** START OF RECORDS **
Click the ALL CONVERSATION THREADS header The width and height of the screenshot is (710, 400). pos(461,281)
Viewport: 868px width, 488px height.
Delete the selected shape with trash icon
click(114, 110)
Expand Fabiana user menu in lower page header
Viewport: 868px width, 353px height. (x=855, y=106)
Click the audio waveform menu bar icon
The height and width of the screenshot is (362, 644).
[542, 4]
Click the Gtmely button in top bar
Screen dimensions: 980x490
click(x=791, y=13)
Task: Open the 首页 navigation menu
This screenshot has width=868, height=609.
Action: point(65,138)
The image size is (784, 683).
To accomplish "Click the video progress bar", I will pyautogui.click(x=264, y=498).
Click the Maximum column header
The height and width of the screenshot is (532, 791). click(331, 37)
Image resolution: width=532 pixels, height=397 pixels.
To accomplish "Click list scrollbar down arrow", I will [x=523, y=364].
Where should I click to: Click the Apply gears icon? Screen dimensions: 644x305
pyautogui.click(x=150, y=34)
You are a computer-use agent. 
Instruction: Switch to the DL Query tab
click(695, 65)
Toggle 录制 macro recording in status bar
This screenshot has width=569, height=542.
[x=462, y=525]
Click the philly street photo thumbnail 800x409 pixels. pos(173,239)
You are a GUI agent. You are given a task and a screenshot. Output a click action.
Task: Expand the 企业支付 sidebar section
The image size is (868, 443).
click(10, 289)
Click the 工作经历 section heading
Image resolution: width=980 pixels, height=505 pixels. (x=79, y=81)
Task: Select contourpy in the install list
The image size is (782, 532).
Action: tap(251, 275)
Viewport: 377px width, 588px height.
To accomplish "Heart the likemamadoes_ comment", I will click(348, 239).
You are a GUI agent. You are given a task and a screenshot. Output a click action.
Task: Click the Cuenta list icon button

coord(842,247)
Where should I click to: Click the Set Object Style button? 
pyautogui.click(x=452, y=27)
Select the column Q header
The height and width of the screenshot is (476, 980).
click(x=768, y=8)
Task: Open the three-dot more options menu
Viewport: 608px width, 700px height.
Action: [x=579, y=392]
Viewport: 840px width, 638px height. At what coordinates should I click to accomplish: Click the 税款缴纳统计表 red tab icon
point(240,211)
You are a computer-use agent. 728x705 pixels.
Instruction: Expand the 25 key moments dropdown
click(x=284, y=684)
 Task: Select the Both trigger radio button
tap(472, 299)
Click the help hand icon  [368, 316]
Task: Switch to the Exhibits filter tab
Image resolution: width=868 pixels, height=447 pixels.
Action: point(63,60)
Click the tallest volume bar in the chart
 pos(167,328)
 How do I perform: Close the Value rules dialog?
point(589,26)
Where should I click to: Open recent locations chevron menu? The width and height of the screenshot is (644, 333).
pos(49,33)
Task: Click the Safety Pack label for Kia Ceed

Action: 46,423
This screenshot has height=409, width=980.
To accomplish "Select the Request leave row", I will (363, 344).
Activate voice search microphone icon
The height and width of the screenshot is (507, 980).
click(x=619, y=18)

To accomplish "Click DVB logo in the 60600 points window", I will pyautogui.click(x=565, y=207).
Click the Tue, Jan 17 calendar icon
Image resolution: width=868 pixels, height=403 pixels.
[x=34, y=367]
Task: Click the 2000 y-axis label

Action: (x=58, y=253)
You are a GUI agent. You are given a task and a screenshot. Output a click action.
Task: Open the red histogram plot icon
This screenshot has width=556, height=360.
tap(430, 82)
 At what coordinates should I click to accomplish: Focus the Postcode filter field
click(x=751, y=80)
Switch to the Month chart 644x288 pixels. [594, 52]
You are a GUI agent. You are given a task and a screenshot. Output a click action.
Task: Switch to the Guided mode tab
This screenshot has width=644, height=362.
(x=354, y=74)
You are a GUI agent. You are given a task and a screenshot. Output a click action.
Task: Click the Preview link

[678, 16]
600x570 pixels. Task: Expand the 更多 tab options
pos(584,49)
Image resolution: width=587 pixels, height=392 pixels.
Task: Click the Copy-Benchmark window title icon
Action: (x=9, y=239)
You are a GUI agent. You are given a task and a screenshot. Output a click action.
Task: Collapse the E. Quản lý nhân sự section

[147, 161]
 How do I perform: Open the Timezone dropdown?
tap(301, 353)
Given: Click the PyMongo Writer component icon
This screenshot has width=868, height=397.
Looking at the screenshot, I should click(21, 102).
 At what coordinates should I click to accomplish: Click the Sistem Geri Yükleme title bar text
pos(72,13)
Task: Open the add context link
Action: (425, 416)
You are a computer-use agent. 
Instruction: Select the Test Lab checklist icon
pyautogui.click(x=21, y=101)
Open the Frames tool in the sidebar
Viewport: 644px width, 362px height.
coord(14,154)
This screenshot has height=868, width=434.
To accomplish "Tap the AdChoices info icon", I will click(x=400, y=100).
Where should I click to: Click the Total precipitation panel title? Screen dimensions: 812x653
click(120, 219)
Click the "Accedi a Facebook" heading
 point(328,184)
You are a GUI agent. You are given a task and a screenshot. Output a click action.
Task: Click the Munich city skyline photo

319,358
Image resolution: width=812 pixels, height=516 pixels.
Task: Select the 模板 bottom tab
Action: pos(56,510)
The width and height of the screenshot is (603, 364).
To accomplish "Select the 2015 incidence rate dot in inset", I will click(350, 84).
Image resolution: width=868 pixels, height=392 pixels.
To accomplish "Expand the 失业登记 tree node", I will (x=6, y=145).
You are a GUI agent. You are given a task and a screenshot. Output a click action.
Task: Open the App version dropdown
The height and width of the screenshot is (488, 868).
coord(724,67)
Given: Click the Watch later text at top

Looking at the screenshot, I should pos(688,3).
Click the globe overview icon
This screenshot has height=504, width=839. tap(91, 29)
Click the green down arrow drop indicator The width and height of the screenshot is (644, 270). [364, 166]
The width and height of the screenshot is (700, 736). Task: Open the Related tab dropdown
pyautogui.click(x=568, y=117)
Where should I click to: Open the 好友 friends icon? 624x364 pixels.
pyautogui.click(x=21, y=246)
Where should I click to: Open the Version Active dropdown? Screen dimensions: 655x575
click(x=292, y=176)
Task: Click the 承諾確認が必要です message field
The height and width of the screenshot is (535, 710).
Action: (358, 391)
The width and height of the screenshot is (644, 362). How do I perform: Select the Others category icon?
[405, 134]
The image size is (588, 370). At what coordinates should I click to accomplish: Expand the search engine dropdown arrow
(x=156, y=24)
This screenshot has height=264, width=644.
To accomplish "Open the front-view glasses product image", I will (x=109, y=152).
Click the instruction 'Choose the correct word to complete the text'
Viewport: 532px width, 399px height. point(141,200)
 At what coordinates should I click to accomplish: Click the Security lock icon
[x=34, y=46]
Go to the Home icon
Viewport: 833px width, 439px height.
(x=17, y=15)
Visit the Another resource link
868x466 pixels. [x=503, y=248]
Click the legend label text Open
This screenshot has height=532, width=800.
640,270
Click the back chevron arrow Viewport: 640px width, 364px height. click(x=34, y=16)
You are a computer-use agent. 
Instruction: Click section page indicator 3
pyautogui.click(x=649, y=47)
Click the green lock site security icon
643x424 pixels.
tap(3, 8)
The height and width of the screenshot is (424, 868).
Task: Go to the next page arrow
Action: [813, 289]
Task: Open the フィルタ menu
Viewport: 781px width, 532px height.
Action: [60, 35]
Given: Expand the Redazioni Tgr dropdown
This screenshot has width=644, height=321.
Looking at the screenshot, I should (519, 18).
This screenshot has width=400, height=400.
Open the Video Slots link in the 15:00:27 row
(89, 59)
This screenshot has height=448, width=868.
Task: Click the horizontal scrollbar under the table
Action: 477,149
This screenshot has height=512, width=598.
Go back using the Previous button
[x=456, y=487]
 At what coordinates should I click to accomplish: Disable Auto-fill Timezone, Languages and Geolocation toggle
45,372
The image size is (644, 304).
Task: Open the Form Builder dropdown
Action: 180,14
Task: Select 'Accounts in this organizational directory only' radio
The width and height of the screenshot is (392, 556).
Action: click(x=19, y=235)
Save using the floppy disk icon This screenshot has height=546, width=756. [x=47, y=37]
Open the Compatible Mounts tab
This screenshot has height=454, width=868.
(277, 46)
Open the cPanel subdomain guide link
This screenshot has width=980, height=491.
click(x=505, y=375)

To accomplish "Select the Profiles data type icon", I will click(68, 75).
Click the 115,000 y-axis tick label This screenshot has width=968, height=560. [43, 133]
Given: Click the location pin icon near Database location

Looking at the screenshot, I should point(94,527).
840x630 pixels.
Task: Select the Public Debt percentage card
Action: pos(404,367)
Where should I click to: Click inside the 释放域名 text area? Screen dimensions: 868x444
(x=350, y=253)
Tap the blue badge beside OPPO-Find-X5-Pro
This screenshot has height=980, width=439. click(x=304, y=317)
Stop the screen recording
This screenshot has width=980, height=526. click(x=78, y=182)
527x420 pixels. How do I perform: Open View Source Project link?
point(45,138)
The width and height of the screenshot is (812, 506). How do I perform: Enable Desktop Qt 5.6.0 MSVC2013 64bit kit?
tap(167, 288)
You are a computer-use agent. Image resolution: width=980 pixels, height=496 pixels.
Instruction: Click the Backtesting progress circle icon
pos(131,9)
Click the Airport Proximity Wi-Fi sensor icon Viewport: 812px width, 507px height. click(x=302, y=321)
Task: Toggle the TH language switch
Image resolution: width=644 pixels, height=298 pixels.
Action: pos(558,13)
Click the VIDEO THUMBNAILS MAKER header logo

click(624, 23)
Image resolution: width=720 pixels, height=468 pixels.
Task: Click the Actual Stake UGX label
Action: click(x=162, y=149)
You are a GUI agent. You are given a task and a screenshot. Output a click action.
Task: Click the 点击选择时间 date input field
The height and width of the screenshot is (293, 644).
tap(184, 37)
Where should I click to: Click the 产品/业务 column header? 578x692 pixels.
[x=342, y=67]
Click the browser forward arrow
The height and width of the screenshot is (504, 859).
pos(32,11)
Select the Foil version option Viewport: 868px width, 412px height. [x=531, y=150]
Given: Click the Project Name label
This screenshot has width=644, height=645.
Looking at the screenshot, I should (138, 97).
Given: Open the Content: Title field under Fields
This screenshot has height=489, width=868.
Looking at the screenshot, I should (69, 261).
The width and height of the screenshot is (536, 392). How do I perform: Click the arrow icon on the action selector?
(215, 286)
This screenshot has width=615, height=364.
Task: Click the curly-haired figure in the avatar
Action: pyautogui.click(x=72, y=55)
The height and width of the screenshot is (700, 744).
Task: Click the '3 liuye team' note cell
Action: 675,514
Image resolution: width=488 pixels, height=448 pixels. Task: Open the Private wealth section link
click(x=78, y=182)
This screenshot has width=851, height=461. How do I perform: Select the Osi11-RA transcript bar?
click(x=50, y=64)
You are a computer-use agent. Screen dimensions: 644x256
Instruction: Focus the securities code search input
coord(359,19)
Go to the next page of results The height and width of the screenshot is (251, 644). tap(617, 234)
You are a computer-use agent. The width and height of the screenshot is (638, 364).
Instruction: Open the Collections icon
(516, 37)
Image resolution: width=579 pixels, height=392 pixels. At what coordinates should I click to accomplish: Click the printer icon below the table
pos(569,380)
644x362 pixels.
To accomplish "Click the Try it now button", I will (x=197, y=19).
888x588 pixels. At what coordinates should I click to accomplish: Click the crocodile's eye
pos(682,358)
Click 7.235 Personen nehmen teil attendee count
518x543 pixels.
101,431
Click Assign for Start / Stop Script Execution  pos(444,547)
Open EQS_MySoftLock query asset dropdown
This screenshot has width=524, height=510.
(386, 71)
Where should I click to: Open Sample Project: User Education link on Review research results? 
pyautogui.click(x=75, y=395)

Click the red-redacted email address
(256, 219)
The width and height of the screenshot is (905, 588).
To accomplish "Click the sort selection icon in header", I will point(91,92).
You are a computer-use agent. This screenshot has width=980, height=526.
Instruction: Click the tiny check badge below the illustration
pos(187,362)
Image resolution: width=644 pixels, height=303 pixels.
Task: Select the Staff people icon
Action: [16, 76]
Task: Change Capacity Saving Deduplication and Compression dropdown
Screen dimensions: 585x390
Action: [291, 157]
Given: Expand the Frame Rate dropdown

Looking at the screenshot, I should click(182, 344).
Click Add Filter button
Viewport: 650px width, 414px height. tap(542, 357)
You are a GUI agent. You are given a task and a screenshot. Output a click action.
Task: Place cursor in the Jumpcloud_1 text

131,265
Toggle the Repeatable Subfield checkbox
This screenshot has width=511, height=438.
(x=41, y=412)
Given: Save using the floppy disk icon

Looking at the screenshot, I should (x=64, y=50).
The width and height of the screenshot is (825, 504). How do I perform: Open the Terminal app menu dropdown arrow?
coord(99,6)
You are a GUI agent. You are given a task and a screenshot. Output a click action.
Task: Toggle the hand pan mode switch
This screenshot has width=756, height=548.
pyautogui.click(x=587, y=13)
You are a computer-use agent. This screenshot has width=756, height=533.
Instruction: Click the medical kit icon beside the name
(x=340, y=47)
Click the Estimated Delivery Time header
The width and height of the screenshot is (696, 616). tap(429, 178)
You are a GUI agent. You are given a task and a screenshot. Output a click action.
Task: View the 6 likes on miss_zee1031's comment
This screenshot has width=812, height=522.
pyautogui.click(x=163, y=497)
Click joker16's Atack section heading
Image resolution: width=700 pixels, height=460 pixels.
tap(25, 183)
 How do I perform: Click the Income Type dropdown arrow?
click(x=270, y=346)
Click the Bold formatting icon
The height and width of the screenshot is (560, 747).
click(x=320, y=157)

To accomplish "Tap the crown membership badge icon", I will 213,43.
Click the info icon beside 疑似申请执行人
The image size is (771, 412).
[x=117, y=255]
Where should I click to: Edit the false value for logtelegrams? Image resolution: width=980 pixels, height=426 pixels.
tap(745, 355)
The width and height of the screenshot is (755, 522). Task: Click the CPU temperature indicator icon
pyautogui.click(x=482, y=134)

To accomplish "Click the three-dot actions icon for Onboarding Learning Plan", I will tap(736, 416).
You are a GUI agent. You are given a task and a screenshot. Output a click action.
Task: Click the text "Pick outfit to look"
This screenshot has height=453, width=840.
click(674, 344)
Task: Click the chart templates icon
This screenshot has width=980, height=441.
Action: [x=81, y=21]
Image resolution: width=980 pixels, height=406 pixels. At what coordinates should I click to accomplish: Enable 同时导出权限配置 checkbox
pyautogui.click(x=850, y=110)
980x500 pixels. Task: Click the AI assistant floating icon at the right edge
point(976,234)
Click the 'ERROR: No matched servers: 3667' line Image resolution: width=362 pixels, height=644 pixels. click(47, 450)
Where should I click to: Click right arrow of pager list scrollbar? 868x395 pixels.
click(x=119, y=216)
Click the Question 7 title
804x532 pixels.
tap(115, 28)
** END OF RECORDS **
*TASK*
Revise the listing lines from the one containing "Given: Click the Watch later text at top" through the one containing "Action: (358, 391)", changing "dropdown" to "drop-down menu" and leaving all else as it is. Return only those lines.

*REPLY TO THE TASK*
Given: Click the Watch later text at top

Looking at the screenshot, I should pos(688,3).
Click the globe overview icon
This screenshot has height=504, width=839. tap(91, 29)
Click the green down arrow drop indicator The width and height of the screenshot is (644, 270). [364, 166]
The width and height of the screenshot is (700, 736). Task: Open the Related tab drop-down menu
pyautogui.click(x=568, y=117)
Where should I click to: Open the 好友 friends icon? 624x364 pixels.
pyautogui.click(x=21, y=246)
Where should I click to: Open the Version Active drop-down menu? Screen dimensions: 655x575
click(x=292, y=176)
Task: Click the 承諾確認が必要です message field
The height and width of the screenshot is (535, 710).
Action: (358, 391)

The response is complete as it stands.